── Extracted records
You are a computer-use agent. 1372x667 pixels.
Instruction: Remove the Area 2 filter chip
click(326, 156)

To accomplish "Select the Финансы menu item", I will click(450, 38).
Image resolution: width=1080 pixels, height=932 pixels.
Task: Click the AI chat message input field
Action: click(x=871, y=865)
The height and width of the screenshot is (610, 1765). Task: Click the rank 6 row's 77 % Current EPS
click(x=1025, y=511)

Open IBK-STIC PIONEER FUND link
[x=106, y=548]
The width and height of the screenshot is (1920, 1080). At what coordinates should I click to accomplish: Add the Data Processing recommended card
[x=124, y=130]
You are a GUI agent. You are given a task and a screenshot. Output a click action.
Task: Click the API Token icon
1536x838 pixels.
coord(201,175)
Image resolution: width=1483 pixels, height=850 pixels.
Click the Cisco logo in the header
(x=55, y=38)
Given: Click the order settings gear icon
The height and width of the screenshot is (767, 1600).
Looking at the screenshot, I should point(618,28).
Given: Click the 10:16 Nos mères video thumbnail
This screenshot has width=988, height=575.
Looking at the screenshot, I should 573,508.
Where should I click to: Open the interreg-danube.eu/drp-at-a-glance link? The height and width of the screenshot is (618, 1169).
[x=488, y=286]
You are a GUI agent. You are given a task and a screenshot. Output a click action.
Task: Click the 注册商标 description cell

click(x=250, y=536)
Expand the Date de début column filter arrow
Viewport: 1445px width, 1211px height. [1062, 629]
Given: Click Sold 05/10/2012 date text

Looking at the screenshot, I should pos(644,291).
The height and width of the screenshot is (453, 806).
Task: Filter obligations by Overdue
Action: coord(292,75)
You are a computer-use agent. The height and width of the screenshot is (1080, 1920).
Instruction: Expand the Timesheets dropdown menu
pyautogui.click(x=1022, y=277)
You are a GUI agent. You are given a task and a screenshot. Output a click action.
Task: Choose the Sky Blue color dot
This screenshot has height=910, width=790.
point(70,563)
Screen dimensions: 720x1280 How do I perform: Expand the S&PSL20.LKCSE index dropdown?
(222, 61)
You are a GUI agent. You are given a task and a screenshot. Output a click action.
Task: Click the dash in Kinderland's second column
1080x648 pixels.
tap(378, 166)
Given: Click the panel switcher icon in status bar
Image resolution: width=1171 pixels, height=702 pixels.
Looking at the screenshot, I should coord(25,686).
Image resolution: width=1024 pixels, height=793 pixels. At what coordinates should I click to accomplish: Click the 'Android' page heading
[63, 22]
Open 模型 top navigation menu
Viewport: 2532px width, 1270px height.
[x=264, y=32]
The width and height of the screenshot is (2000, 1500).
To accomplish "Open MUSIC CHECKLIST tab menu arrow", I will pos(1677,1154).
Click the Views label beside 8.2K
────
## Goal of the exercise
Reproduce every one of the records above, word for word and line for line.

## Output
You are a computer-use agent. 1372x667 pixels.
Instruction: Remove the Area 2 filter chip
click(326, 156)

To accomplish "Select the Финансы menu item", I will click(450, 38).
Image resolution: width=1080 pixels, height=932 pixels.
Task: Click the AI chat message input field
Action: click(x=871, y=865)
The height and width of the screenshot is (610, 1765). Task: Click the rank 6 row's 77 % Current EPS
click(x=1025, y=511)

Open IBK-STIC PIONEER FUND link
[x=106, y=548]
The width and height of the screenshot is (1920, 1080). At what coordinates should I click to accomplish: Add the Data Processing recommended card
[x=124, y=130]
You are a GUI agent. You are given a task and a screenshot. Output a click action.
Task: Click the API Token icon
1536x838 pixels.
coord(201,175)
Image resolution: width=1483 pixels, height=850 pixels.
Click the Cisco logo in the header
(x=55, y=38)
Given: Click the order settings gear icon
The height and width of the screenshot is (767, 1600).
Looking at the screenshot, I should point(618,28).
Given: Click the 10:16 Nos mères video thumbnail
This screenshot has width=988, height=575.
Looking at the screenshot, I should 573,508.
Where should I click to: Open the interreg-danube.eu/drp-at-a-glance link? The height and width of the screenshot is (618, 1169).
[x=488, y=286]
You are a GUI agent. You are given a task and a screenshot. Output a click action.
Task: Click the 注册商标 description cell

click(x=250, y=536)
Expand the Date de début column filter arrow
Viewport: 1445px width, 1211px height. [1062, 629]
Given: Click Sold 05/10/2012 date text

Looking at the screenshot, I should pos(644,291).
The height and width of the screenshot is (453, 806).
Task: Filter obligations by Overdue
Action: coord(292,75)
You are a computer-use agent. The height and width of the screenshot is (1080, 1920).
Instruction: Expand the Timesheets dropdown menu
pyautogui.click(x=1022, y=277)
You are a GUI agent. You are given a task and a screenshot. Output a click action.
Task: Choose the Sky Blue color dot
This screenshot has height=910, width=790.
point(70,563)
Screen dimensions: 720x1280 How do I perform: Expand the S&PSL20.LKCSE index dropdown?
(222, 61)
You are a GUI agent. You are given a task and a screenshot. Output a click action.
Task: Click the dash in Kinderland's second column
1080x648 pixels.
tap(378, 166)
Given: Click the panel switcher icon in status bar
Image resolution: width=1171 pixels, height=702 pixels.
Looking at the screenshot, I should coord(25,686).
Image resolution: width=1024 pixels, height=793 pixels. At what coordinates should I click to accomplish: Click the 'Android' page heading
[63, 22]
Open 模型 top navigation menu
Viewport: 2532px width, 1270px height.
[x=264, y=32]
The width and height of the screenshot is (2000, 1500).
To accomplish "Open MUSIC CHECKLIST tab menu arrow", I will pos(1677,1154).
Click the Views label beside 8.2K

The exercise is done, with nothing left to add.